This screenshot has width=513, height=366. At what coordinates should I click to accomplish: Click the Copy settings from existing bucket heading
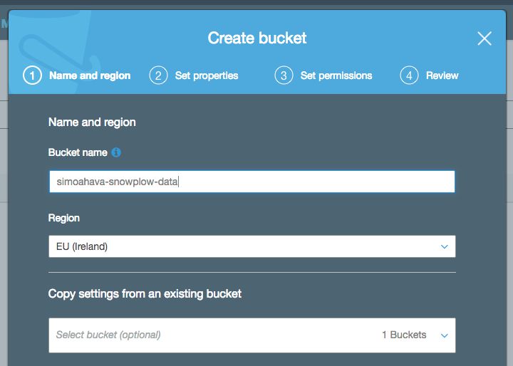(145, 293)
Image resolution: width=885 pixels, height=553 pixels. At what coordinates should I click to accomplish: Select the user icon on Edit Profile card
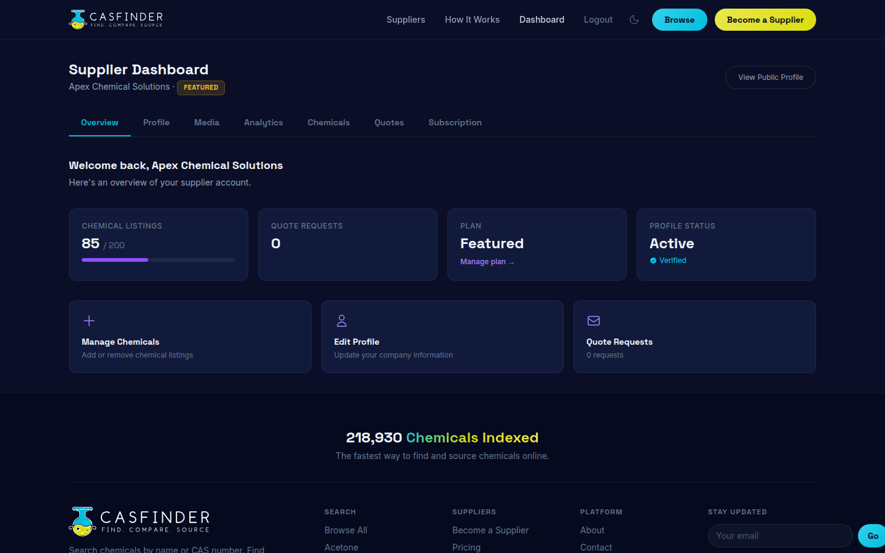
■ ■ ■ ■ ■
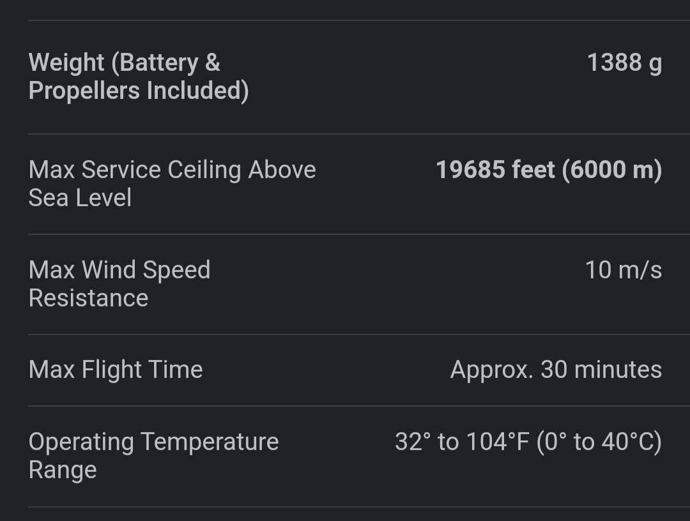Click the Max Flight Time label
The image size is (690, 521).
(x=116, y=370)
■ ■ ■ ■ ■
Work instruction - A clean copy is needed of the lines above from the one with "This screenshot has" up to and including the one with "Image resolution: width=885". Please set it down exactly, with no pictures.

Task result -
This screenshot has width=513, height=366. At what coordinates should I click to accomplish: Click the Copy settings from existing bucket heading
(145, 293)
Image resolution: width=885 pixels, height=553 pixels. At what coordinates should I click to accomplish: Select the user icon on Edit Profile card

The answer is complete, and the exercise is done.